Vorliegender Text:
____________________

Die Erziehungswissenschaftlerin Gitta-Juliane Zielke über die Mängel der Referendarsausbildung in der Schule

Frau Zielke, die neue OECDStudie zeigt, dass viele deutsche Schüler mit ihren Lehrern nicht zufrieden sind. Zumal solche aus bildungsfernen Schichten kritisieren das Unterrichtsklima. Woran ist ein guter Lehrer zu erkennen?

Seit langem ist bekannt, dass Schüler besser lernen, wenn der Lehrer ein positives Konzept von sich selbst vermittelt, wenn er die Schüler zum Mittelpunkt seines Unterrichts macht und wenn er bereit ist, Anregungen aufzunehmen. Ein professioneller Pädagoge muss in seinem Unterricht auch Faktoren wie eine sozial schwache Herkunft mitberücksichtigen. Das setzt voraus, dass er die Schülerinnen und Schüler in ihrem Verschieden-Sein annimmt und unterschiedliche Lernwege und -tempi zulässt. Der Lehrer wird zum Begleiter des Lernprozesses. Mit den Worten von Maria Montessori: „Hilf mir es selbst zu tun.“

Die Untersuchungen zeigen, dass das zu selten gelingt. Bestimmt spielen die hohen Klassenfrequenzen dabei eine entscheidende Rolle. Doch auch die Ausbildung der Lehrer ist schon länger in der Kritik. Was läuft hier falsch?

Rezepte von vor 30 Jahren sind für die neue Schülergeneration nicht effizient, werden aber teilweise noch an der Hochschule gelehrt. Deshalb müsste das Schulleben stärker mit dem Universitätsbetrieb verknüpft werden. Die Professoren und Professorinnen müssten in einem regen Austausch mit der Schule stehen.

Seit langem klagen angehende Lehrer besonders über das zweijährige Referendariat in der Schule. Sie kritisieren es als realitätsfern, weil mit übergroßem Aufwand einige wenige „Vorführstunden“ vorbereitet werden müssen. Das Verhältnis zu den Ausbildern in der Schule, den Seminarleitern, sei oft stark hierarchisch geprägt. Ist die schulpraktische Phase in Deutschland wirklich so schlecht?

____________________

Gesammeltes Material:
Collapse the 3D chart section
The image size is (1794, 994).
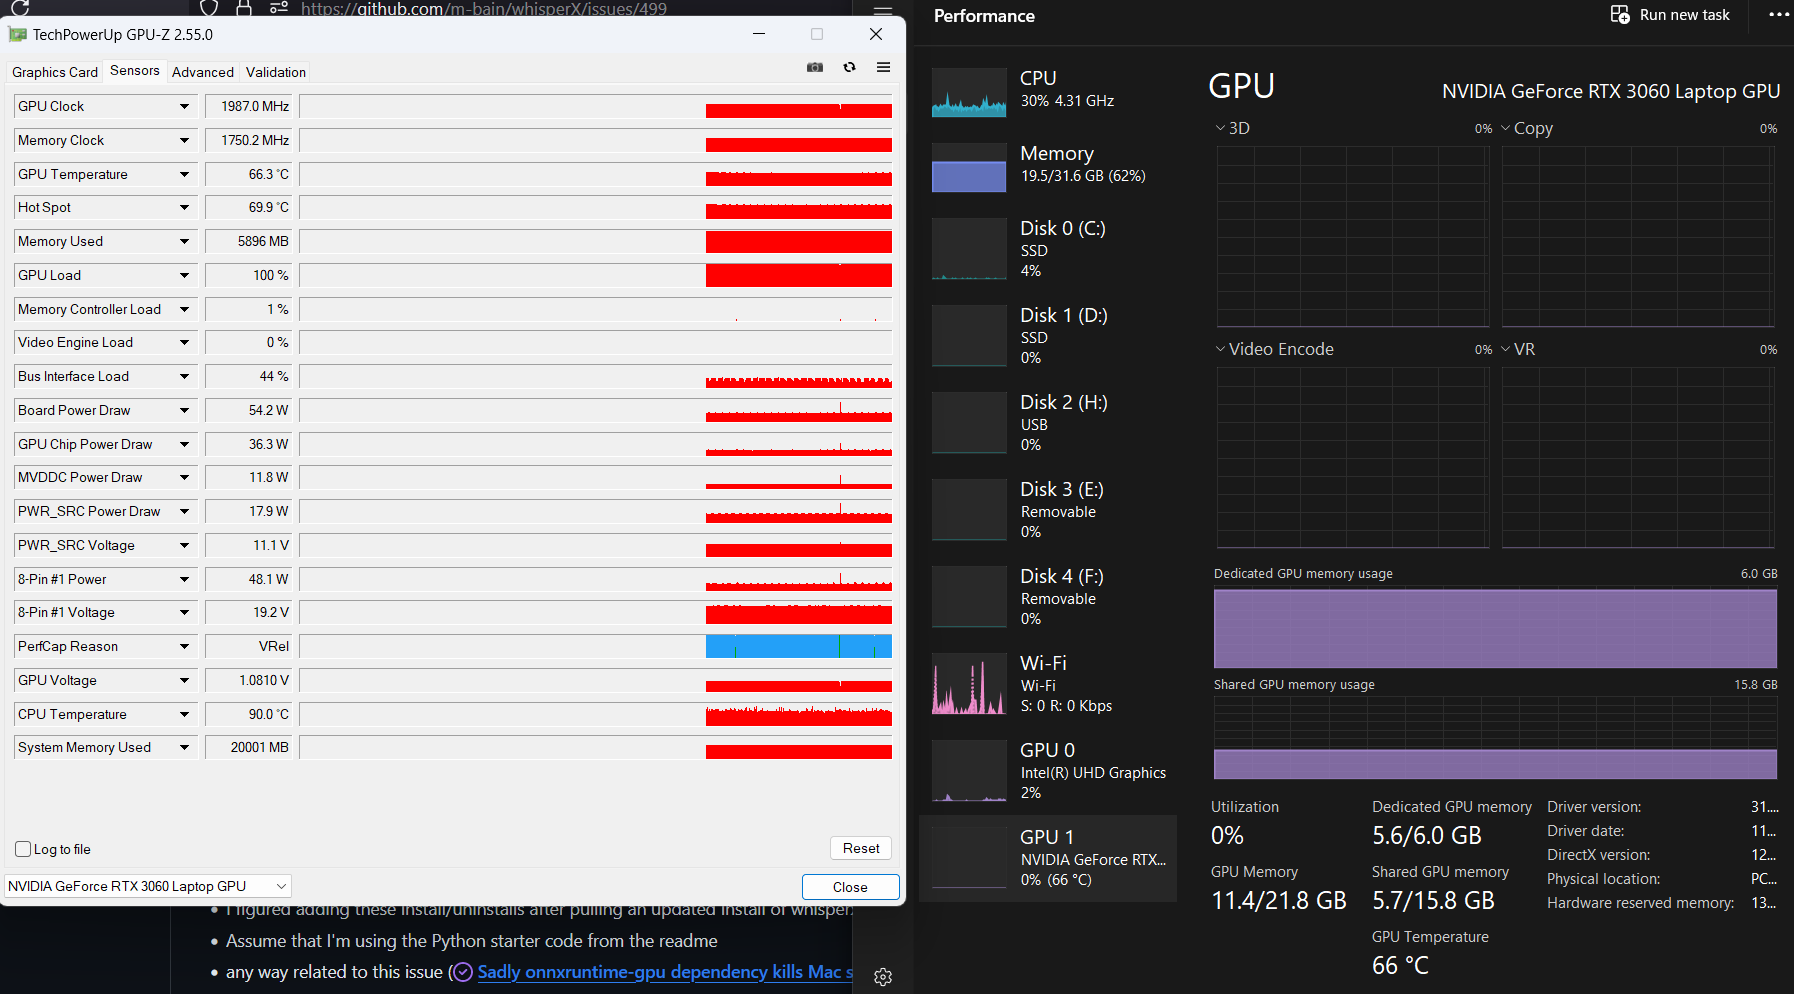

____________________

Arbeitsauftrag: Fasse den Interviewauszug zur Lehrerausbildung bitte in zwei Sätzen zusammen. Die Daten spielen hierfür keine Rolle.

Die Lösung: Die Erziehungswissenschaftlerin Gitta-Juliane Zielke beschreibt einen guten Lehrer als Begleiter des Lernprozesses, der die Schüler in den Mittelpunkt stellt, sie in ihrem Verschieden-Sein annimmt und unterschiedliche Lernwege und -tempi zulässt. Zur Ausbildung sagt sie, dass an der Hochschule teilweise noch Rezepte von vor 30 Jahren gelehrt würden und das Schulleben deshalb stärker mit dem Universitätsbetrieb verknüpft werden müsste.